For myself with a package, if I don't see eggs within a handful of days, I would replace the queen. Especially if the sister package already has capped brood. A good queen should be bursting at the seams with eggs and very eager to begin laying.

Queen replacment is cheap and easy, meaning there is no reason to mess around with a queen who isn't quickly showing she is productive.

They cannot replace her if they do not have any brood or eggs to make a queen. Can you see eggs? Sometimes it takes a queen a while to start laying so you might check for eggs if you do not see any by 14 days maybe good to order a new queen.
Thank you for your responses. I did look for eggs but could not see any. Could some be there I did not see, possibly. But I don't think there were any. They had pollen and nectar
in various places, but very little capped. This hive is not taking half the sugar syrup the other hives are taking as well. There is drawn comb and I saw more drone than I thought.

My concern is that since this is a package and the bees that are there are on borrowed time and replacements are not being laid.

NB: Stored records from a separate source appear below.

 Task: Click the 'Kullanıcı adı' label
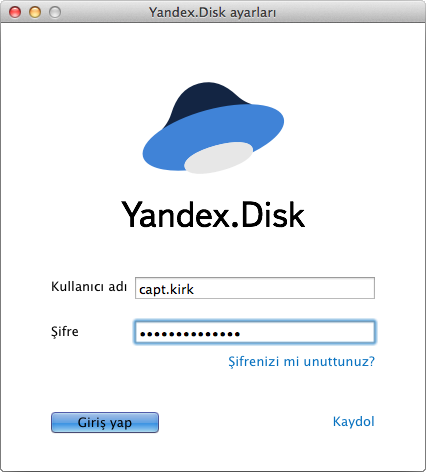(x=89, y=287)
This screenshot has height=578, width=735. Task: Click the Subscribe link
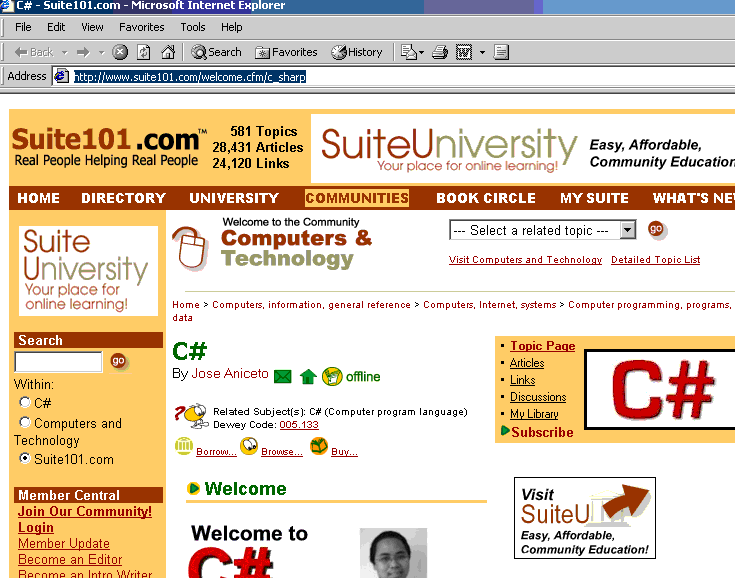(x=542, y=432)
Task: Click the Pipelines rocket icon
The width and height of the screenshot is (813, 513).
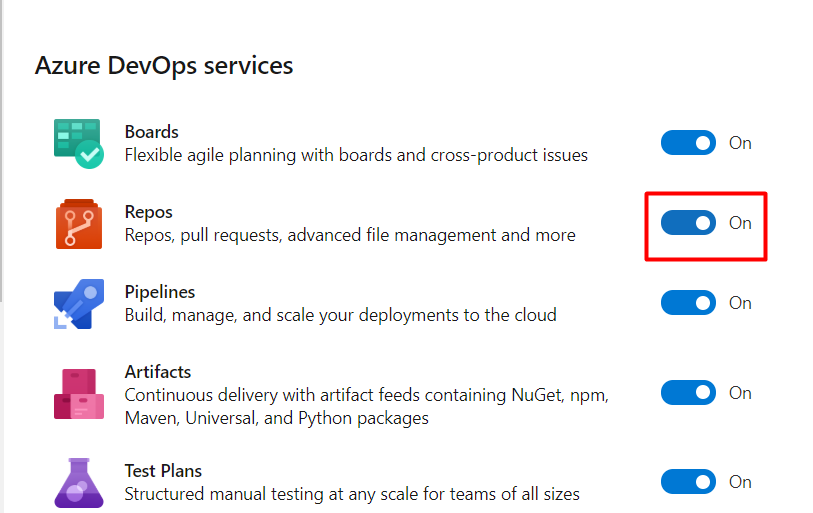Action: [x=79, y=304]
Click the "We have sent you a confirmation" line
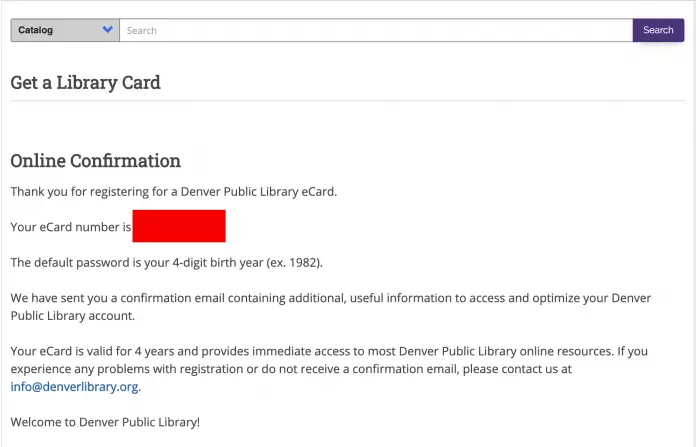The image size is (696, 447). coord(331,298)
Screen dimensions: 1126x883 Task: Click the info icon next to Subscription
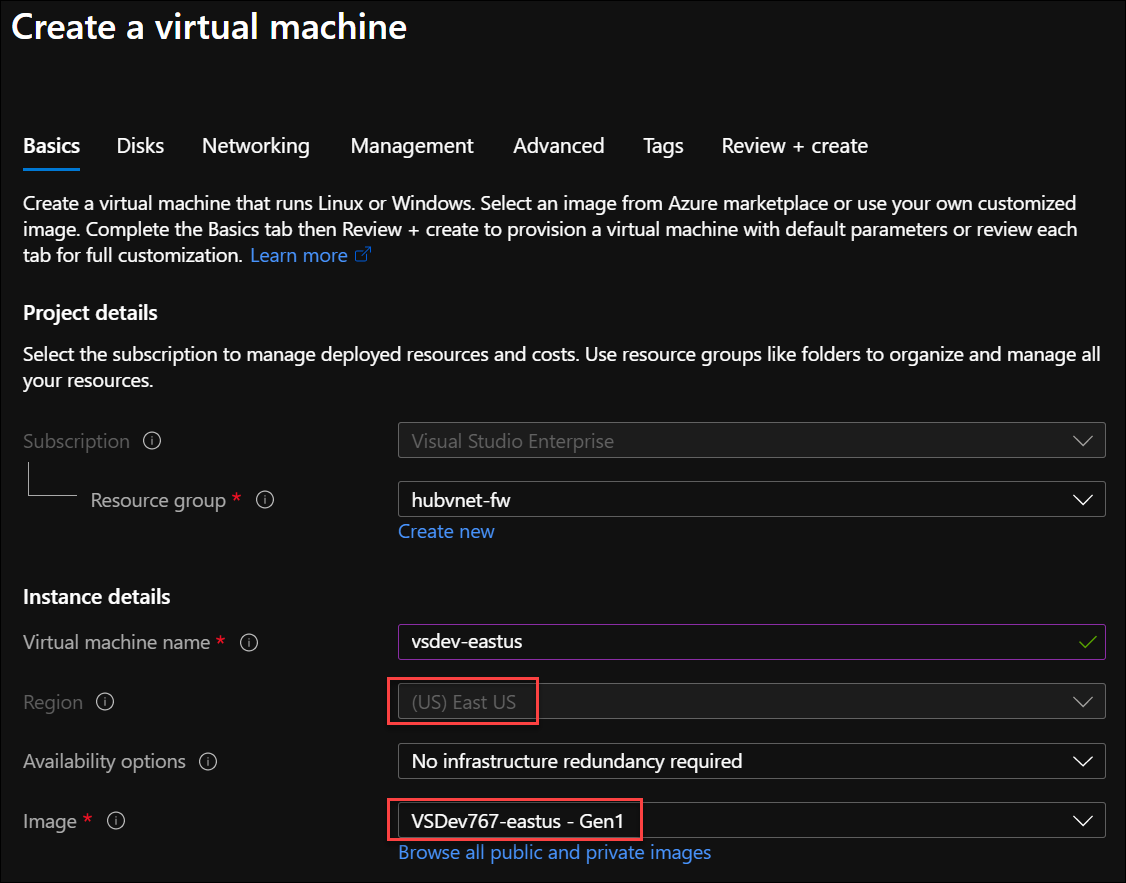152,441
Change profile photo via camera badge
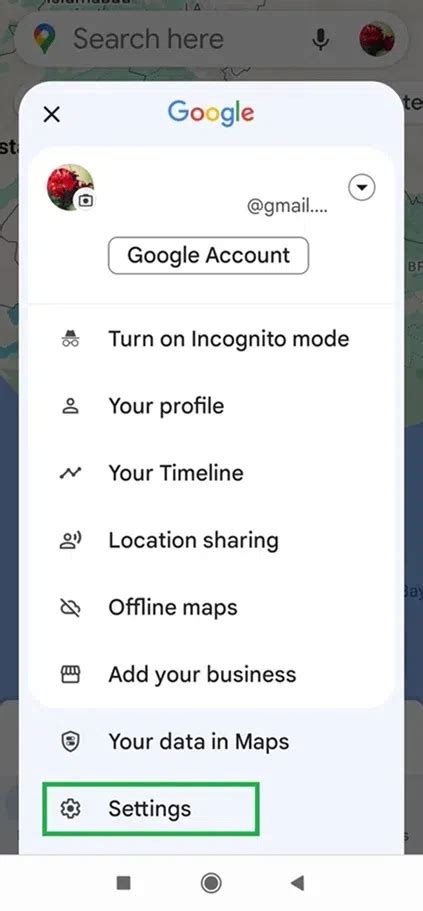The height and width of the screenshot is (911, 423). [86, 200]
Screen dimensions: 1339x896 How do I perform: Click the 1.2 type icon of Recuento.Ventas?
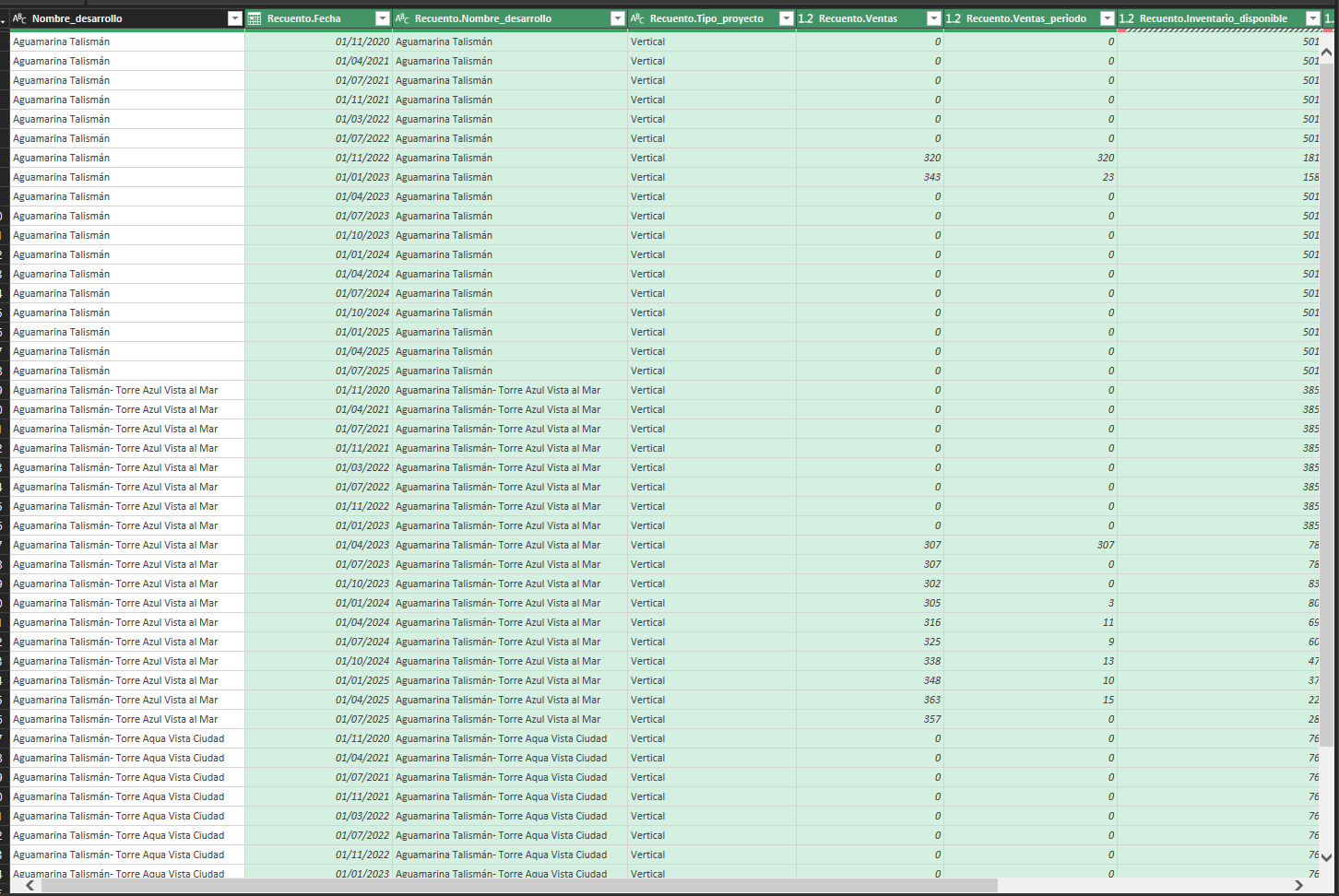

Its going to be rainy for the next three days here in SE Ohio, so I cannot take action until Thursday or Friday at the earliest. So I thought I would check that hive when it clears up to
give her one last chance before replacing her.

I do not know how long it takes to get a replacement queen, but I know enough that If eggs aren't laid soon, I could loose the hive.

This is my first year and first hives so I hope I am not being over cautious.

Thanks again for your time.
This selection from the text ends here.